Also, for actual correct ABI compatibility, by the time the syscall's
caller is resumed, the original arguments except the return value
should be restored, because those registers are caller-saved at least
on x86.

--Andy

Hi Andy,

On Tue, May 26, 2026 at 12:03 PM Andy Lutomirski <luto@amacapital.net> wrote:
>
> On Thu, May 14, 2026 at 9:27 PM Cong Wang <xiyou.wangcong@gmail.com> wrote:
> >
> > From: Cong Wang <cwang@multikernel.io>
> >
> > This is a complete rework of v1 (PIN_ARGS), reshaped to address the
> > review feedback that having every syscall-arg fetch site consult a
> > per-task pin pointer is cross-cutting awareness that does not scale.
> >
> > v1 thread:
> > https://lore.kernel.org/lkml/20260504011207.539408-1-xiyou.wangcong@gmail.com
> >
> > ## Changes since v1
>
> Here are some thoughts:
>
> >
> > v2 inverts the model. The supervisor no longer pins args for a
> > resumed syscall body to consume; it describes a substitute syscall
> > (nr + args[6]) whose pointer-shaped args are encoded as byte offsets
> > into a kernel-side buffer. On SECCOMP_USER_NOTIF_FLAG_INJECTED, the
> > trapped task wakes inside seccomp_do_user_notification(), dispatches
> > into a kernel-mode syscall helper (filp_open / kernel_bind /
> > kernel_write for v1), and the helper's return value becomes the
> > trapped syscall's return value. The trapped task's user mm is never
> > re-read for the substituted syscall.
>
> This sounds like it could be done well or it could be done poorly.
> Doing it poorly sounds like it would resemble set_fs(), and set_fs()
> was awful.  Please don't reintroduce it or anything like it.

Noted.

For v2, the injectors call filp_open(), kernel_bind(), kernel_write(),
kernel-pointer entrypoints that exist specifically so kernel callers
don't have to spoof user-space.

>
> Doing it well sounds like introducing a bunch of new entrypoints.  In
> some sense this seems like a nice plan, except that essentially every
> syscall doesn't work like that.  So getting any sort of decent
> coverage could involve extensive kernel changes and might involve
> adding lots of new entrypoints that are only used for this new system,
> which isn't great.

This is a valid concern.

Currently, we only have 3 entrypoints which all have pre-existing
kernel-side API's. In the future, we may need to extend it, for example,
for execve().

However, the number of syscalls we inject is still very small, compared
with the total number of syscalls on Linux. I'd never anticipate this list
to grow beyond 10, since most of the syscall injections don't have
TOCTOU issues at all.

>
> > The full motivation, including the threat model (adversarial AI
> > agents in the same address space) and the concrete user (Sandlock,
> > https://github.com/multikernel/sandlock), is in the v1 cover letter
> > above.
>
> Whoa there.  "adversarial AI agents" aren't a threat model that makes
> sense in this context.  I think you mean "multiple tasks, all running
> untrusted code, potentially sharing an address space".

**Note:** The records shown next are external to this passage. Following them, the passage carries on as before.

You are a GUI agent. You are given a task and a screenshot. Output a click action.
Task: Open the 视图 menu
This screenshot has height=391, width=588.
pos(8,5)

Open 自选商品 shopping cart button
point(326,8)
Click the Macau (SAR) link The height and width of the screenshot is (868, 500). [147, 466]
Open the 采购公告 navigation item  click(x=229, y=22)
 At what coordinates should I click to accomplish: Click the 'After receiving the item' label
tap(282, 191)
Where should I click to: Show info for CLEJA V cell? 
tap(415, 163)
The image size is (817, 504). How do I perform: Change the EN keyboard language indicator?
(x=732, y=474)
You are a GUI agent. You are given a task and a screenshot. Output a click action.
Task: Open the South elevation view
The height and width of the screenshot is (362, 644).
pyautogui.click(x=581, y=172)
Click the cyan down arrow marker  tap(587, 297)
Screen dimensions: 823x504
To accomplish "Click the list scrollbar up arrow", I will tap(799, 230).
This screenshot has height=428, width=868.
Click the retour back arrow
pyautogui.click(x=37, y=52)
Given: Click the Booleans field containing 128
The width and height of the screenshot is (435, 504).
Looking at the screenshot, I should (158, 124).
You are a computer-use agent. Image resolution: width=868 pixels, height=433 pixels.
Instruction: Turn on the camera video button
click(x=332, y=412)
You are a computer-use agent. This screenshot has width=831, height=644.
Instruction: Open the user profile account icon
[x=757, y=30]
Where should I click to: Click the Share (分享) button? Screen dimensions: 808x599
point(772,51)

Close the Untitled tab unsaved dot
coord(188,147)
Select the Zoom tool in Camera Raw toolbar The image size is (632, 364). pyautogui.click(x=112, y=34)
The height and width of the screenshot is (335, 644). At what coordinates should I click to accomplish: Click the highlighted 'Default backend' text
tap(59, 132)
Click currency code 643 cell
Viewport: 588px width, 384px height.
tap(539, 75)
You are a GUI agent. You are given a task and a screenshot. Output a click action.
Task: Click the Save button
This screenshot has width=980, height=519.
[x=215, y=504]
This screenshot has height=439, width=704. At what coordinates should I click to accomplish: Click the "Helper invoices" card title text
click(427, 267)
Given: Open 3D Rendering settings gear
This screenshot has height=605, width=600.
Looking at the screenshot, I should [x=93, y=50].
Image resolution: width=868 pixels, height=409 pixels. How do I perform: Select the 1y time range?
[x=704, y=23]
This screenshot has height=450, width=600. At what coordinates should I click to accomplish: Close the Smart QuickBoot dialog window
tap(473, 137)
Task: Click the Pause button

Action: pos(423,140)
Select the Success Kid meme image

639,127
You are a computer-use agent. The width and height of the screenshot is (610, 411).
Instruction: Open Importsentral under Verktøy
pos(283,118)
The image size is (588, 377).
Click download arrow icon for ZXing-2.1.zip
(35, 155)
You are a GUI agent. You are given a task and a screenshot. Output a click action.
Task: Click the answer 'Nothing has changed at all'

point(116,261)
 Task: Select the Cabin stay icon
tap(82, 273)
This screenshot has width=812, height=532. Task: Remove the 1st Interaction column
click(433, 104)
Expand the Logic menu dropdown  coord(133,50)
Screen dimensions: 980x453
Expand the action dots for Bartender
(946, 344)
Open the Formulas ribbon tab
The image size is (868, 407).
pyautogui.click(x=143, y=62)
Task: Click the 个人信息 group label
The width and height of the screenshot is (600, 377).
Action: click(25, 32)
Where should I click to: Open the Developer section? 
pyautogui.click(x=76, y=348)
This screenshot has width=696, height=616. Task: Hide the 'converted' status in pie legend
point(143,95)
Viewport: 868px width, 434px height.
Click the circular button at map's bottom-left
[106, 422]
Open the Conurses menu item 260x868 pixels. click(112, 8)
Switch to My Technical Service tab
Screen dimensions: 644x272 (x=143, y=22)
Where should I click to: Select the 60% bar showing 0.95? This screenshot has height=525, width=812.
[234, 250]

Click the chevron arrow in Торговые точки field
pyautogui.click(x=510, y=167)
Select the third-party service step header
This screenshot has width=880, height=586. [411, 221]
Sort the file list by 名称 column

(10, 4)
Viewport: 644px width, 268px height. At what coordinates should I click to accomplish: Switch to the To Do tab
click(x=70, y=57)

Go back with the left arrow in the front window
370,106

Right, I will update the wording.

>
>
> But here are some other thoughts:
>
> > v1 injectable-syscall whitelist:
> >
> >   - openat (filp_open + fd_install)
> >   - bind   (sockfd_lookup + kernel_bind)
> >   - write  (kernel_write)
>
> How gnarly would an actual API for this be?  By "actual API" I mean an
> fd that represents complete control over a target task (which the
> existing seccomp fd sort of is) and syscalls issued against that fd
> that do openat, bind, read, write, etc.

Excellent suggestion! How about the following API?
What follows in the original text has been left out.